Earle Smith of Dallas, Texas, doesn’t see himself as a coach. He calls his work a ministry.
As such, he strives to be a good role model for all the girls he trains in the Iconic Track Club. But he’s become much more than that to Nyla Banks, who will always remember him as her hero.
In late January, a normal track practice at W.T. White High School turned into a terrifying ordeal for the 10-year-old. She started feeling dizzy while running. Then she hit the ground.
“My head was hurting, and my chest was hurting. I don’t know what happened after that,” Nyla told NBC DFW.
“Coach said there’s no heartbeat. We can’t get a heartbeat,” her mom, Domeanica Carter-Banks added “It was the scariest moment because it got crazy pretty quick.”
Earle was never more grateful to be certified in CPR than in that moment. It had been 10 years since he underwent training, and despite never having used it before, he jumped right in — and brought Nyla back to life.

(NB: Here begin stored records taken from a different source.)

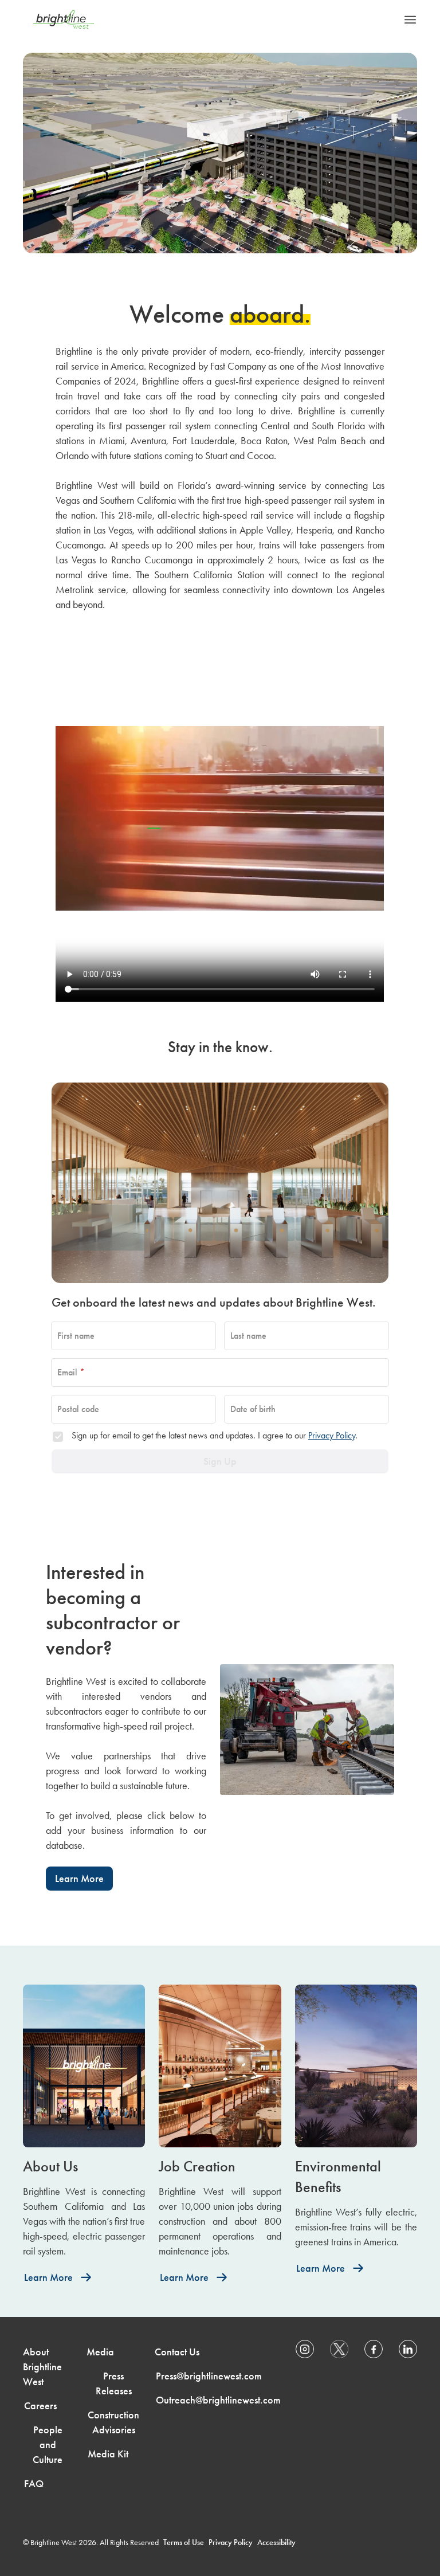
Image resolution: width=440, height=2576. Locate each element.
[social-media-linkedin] (408, 2349)
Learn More (79, 1878)
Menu (410, 19)
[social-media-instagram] (305, 2349)
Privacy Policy (331, 1435)
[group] (84, 2137)
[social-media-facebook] (373, 2349)
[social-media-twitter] (339, 2349)
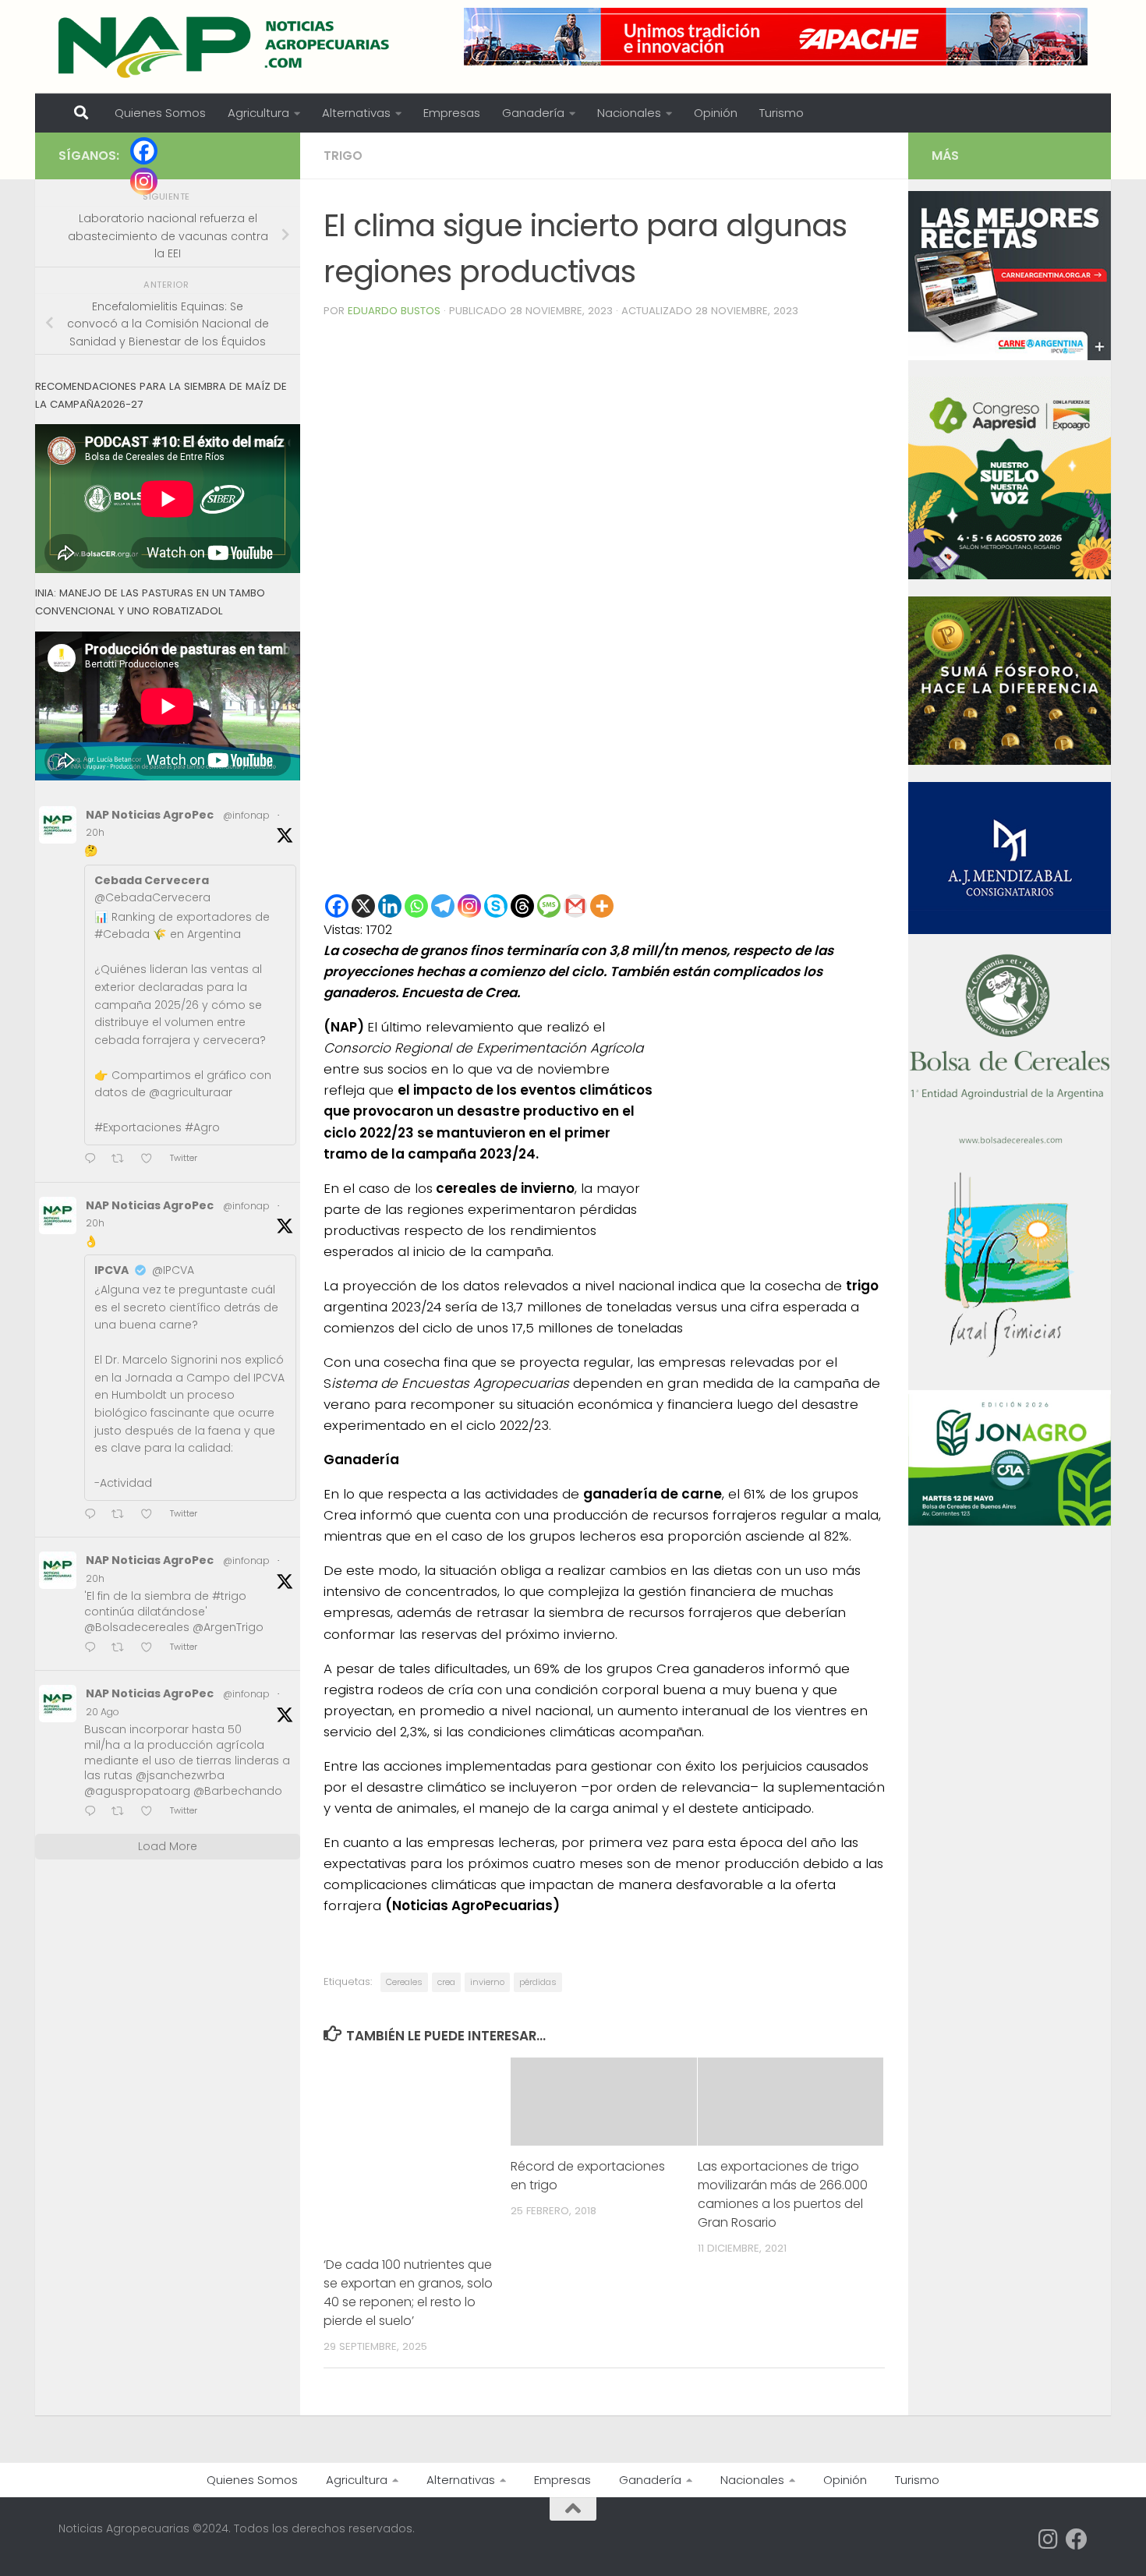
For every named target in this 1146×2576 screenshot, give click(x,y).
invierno (487, 1982)
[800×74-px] (776, 36)
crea (446, 1982)
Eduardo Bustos (394, 310)
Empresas (451, 112)
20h (95, 832)
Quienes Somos (160, 112)
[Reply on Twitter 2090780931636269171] (94, 1648)
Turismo (781, 112)
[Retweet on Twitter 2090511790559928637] (122, 1812)
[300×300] (1009, 575)
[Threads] (522, 906)
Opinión (715, 112)
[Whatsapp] (416, 906)
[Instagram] (469, 906)
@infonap (246, 815)
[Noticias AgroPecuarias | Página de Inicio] (225, 47)
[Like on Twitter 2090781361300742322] (151, 1159)
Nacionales (629, 112)
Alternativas (356, 112)
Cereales (404, 1982)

At the hospital, Nyla’s family learned she’d suffered cardiac arrest from a congenital heart condition that required surgery. Domeanica called it a ticking time bomb. It likely would have taken her daughter’s life if not for the coach’s actions.
“We’re grateful he was able to save our daughter’s life the way that he did,” she said.
As for Nyla, she proved herself to be one resilient girl. Just a few days after the incident, she was already up and giving interviews. She also looked forward to going back to school. The feeling was mutual among her classmates, who showed how much they missed her in a sweet display of support.
Now, Earle hopes their story will encourage others to learn CPR as well. The training is worth it even if you don’t have to use it, because one day, it could mean the difference between life and death. It certainly did for Nyla.